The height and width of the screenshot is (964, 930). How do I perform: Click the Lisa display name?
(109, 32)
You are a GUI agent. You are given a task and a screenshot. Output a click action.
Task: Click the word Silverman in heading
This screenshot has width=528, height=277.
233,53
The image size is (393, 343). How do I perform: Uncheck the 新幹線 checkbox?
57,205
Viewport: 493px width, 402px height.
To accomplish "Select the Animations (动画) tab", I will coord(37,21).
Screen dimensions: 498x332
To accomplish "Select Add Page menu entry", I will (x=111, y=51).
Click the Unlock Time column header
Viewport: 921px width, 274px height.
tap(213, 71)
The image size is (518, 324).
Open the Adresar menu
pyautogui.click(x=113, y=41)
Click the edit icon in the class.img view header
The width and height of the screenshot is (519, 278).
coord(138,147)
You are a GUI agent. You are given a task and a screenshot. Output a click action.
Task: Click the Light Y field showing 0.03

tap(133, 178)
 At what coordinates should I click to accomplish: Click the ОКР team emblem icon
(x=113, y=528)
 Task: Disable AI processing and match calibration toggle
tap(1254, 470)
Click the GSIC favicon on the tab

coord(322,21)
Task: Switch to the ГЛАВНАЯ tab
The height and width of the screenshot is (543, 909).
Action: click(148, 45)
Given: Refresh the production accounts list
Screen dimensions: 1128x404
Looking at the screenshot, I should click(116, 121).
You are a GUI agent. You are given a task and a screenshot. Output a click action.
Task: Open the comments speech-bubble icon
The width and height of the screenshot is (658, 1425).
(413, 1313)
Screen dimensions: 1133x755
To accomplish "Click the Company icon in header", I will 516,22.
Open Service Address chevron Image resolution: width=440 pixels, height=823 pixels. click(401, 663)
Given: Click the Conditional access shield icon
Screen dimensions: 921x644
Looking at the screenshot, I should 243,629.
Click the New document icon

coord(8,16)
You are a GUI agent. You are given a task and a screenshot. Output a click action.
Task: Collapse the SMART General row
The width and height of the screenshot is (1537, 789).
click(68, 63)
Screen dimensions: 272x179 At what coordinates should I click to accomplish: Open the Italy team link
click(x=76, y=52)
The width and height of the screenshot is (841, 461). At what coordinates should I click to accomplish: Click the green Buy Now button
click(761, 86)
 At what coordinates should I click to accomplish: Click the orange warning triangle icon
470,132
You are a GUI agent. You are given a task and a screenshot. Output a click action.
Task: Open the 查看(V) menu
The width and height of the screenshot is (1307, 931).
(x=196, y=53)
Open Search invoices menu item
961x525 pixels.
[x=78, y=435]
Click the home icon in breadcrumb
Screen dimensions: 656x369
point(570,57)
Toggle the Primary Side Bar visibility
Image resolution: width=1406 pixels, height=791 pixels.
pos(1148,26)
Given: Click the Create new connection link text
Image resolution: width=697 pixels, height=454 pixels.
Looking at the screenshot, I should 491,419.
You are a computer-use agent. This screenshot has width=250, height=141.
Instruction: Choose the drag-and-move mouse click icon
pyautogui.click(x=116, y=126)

## AIM
Return every item above word for word, with nothing changed or left out.

## WRITTEN SOLUTION
The height and width of the screenshot is (964, 930). How do I perform: Click the Lisa display name?
(109, 32)
You are a GUI agent. You are given a task and a screenshot. Output a click action.
Task: Click the word Silverman in heading
This screenshot has width=528, height=277.
233,53
The image size is (393, 343). How do I perform: Uncheck the 新幹線 checkbox?
57,205
Viewport: 493px width, 402px height.
To accomplish "Select the Animations (动画) tab", I will coord(37,21).
Screen dimensions: 498x332
To accomplish "Select Add Page menu entry", I will (x=111, y=51).
Click the Unlock Time column header
Viewport: 921px width, 274px height.
tap(213, 71)
The image size is (518, 324).
Open the Adresar menu
pyautogui.click(x=113, y=41)
Click the edit icon in the class.img view header
The width and height of the screenshot is (519, 278).
coord(138,147)
You are a GUI agent. You are given a task and a screenshot. Output a click action.
Task: Click the Light Y field showing 0.03

tap(133, 178)
 At what coordinates should I click to accomplish: Click the ОКР team emblem icon
(x=113, y=528)
 Task: Disable AI processing and match calibration toggle
tap(1254, 470)
Click the GSIC favicon on the tab

coord(322,21)
Task: Switch to the ГЛАВНАЯ tab
The height and width of the screenshot is (543, 909).
Action: click(148, 45)
Given: Refresh the production accounts list
Screen dimensions: 1128x404
Looking at the screenshot, I should click(116, 121).
You are a GUI agent. You are given a task and a screenshot. Output a click action.
Task: Open the comments speech-bubble icon
The width and height of the screenshot is (658, 1425).
(413, 1313)
Screen dimensions: 1133x755
To accomplish "Click the Company icon in header", I will 516,22.
Open Service Address chevron Image resolution: width=440 pixels, height=823 pixels. click(401, 663)
Given: Click the Conditional access shield icon
Screen dimensions: 921x644
Looking at the screenshot, I should 243,629.
Click the New document icon

coord(8,16)
You are a GUI agent. You are given a task and a screenshot. Output a click action.
Task: Collapse the SMART General row
The width and height of the screenshot is (1537, 789).
click(68, 63)
Screen dimensions: 272x179 At what coordinates should I click to accomplish: Open the Italy team link
click(x=76, y=52)
The width and height of the screenshot is (841, 461). At what coordinates should I click to accomplish: Click the green Buy Now button
click(761, 86)
 At what coordinates should I click to accomplish: Click the orange warning triangle icon
470,132
You are a GUI agent. You are given a task and a screenshot. Output a click action.
Task: Open the 查看(V) menu
The width and height of the screenshot is (1307, 931).
(x=196, y=53)
Open Search invoices menu item
961x525 pixels.
[x=78, y=435]
Click the home icon in breadcrumb
Screen dimensions: 656x369
point(570,57)
Toggle the Primary Side Bar visibility
Image resolution: width=1406 pixels, height=791 pixels.
pos(1148,26)
Given: Click the Create new connection link text
Image resolution: width=697 pixels, height=454 pixels.
Looking at the screenshot, I should 491,419.
You are a computer-use agent. This screenshot has width=250, height=141.
Instruction: Choose the drag-and-move mouse click icon
pyautogui.click(x=116, y=126)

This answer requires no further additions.